Page MenuHomePhabricator

Improve handling of delete, restore, and merge from incremental update
Closed, ResolvedPublic

Description

In T368176: [Dumps 2] Spike: Figure root causes of missing rows when doing reconciliation we found a large chunk of mismatch resulting from not processing page delete, restore, and merge events. This task is to look into our incremental updating airflow jobs (the ones that update wmf_dumps.wikitext_raw) and determine the best way to include the missed delete, restore, and merge.

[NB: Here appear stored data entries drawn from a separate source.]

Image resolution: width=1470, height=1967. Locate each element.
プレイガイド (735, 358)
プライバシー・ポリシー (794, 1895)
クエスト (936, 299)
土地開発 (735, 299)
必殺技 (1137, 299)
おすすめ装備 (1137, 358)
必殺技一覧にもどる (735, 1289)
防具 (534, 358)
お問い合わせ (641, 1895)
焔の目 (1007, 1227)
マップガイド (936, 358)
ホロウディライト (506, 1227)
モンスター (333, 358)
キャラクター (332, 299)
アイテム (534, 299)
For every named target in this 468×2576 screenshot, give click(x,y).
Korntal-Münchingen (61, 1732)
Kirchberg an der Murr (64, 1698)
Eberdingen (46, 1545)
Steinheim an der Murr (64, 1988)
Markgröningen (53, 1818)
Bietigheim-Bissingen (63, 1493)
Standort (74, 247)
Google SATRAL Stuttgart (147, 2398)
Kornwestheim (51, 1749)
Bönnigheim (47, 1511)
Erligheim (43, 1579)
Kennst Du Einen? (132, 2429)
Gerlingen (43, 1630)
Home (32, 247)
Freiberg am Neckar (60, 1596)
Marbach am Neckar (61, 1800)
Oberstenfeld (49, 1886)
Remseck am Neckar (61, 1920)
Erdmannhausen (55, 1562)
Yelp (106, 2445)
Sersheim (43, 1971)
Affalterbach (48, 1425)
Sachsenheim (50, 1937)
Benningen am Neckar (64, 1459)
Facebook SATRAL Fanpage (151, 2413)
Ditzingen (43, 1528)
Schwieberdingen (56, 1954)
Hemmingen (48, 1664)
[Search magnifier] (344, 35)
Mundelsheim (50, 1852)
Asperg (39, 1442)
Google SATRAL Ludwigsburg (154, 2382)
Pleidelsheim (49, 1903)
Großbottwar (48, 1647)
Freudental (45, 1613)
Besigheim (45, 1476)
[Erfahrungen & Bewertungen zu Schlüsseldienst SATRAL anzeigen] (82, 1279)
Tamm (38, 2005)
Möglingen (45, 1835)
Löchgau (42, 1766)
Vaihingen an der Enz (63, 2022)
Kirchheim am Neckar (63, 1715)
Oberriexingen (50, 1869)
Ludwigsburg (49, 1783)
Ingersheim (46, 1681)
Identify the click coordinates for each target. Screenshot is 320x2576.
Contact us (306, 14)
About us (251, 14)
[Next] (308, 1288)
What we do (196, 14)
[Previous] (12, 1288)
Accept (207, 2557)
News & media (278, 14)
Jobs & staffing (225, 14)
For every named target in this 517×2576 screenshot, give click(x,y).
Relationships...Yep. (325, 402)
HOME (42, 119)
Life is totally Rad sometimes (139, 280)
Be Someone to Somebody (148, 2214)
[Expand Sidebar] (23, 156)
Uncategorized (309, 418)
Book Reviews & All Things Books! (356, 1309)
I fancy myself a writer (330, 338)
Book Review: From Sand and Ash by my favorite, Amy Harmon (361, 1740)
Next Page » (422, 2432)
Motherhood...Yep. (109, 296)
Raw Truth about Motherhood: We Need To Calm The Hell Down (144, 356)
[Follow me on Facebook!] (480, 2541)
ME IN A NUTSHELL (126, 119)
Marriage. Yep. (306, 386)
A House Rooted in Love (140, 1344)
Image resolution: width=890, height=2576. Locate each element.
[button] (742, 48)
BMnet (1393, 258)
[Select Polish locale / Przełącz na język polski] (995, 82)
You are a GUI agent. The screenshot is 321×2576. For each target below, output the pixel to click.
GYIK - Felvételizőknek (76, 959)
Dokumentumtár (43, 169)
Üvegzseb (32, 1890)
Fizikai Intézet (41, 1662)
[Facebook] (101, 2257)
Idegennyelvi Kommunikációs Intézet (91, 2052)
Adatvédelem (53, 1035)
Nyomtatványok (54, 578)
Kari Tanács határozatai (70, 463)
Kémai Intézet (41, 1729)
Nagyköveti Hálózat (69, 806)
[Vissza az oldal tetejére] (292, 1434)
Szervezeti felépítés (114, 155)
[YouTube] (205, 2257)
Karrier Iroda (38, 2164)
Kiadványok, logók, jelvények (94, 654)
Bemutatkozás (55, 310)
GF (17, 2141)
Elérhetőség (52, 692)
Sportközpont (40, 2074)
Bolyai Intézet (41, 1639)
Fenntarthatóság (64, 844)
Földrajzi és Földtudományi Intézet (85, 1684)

We figured that a good way to move forward while simplifying the reconcile mechanism is to:

  • Continue having an hourly Spark MERGE INTO job that consumes the page_content_change hive table.
  • Have one additional hourly Spark job that scans page_content_change for deletes, accumulates the page_ids, and applies a single DELETE. A similar mechanism should be used for page moves as well, that would apply an UPDATE rather than a DELETE.
  • Add a new hourly Spark MERGE INTO job that consumes the page_content__late_change hive table. (Will be done on separate ticket, T375077)
    • All remaining inconsistencies should be relatively small, and thus would wait on the reconcile mechanism. Considering that page deletes and page moves would be applied on an hourly basis, the reconcile mechanism can potentially be run less frequently.

Event Timeline

Quick spike to size up how many revisions we're dealing with on a daily basis:

with enwiki_revisions as (
 select rev_page as page_id,
        rev_id as revision_id
   from wmf_raw.mediawiki_revision
  where snapshot='2024-06'
    and wiki_db = 'enwiki'

  union all

 select ar_page_id as page_id,
        ar_rev_id as revision_id
   from wmf_raw.mediawiki_archive
  where snapshot='2024-06'
    and wiki_db = 'enwiki'
),

pages_with_delete_logs as (
 select substring(log_timestamp, 0, 8) as day,
        count(*) as revisions_this_page_refers_to
   from wmf_raw.mediawiki_logging
            inner join
        enwiki_revisions            on log_page = page_id
  where snapshot='2024-06'
    and wiki_db = 'enwiki'
    and log_type = 'delete'
  group by 1
)

 select max(revisions_this_page_refers_to) as most_revisions_deleted_in_one_day,
        min(revisions_this_page_refers_to) as most_revisions_deleted_in_one_day,
        approx_percentile(revisions_this_page_refers_to, array(0.5, 0.75, 0.9)) as p50p75p90_revisions_deleted_in_one_day
   from pages_with_delete_logs
most_revisions_deleted_in_one_day: 54352170
most_revisions_deleted_in_one_day: 821
p50p75p90_revisions_deleted_in_one_day: [1435742,2940518,4664766]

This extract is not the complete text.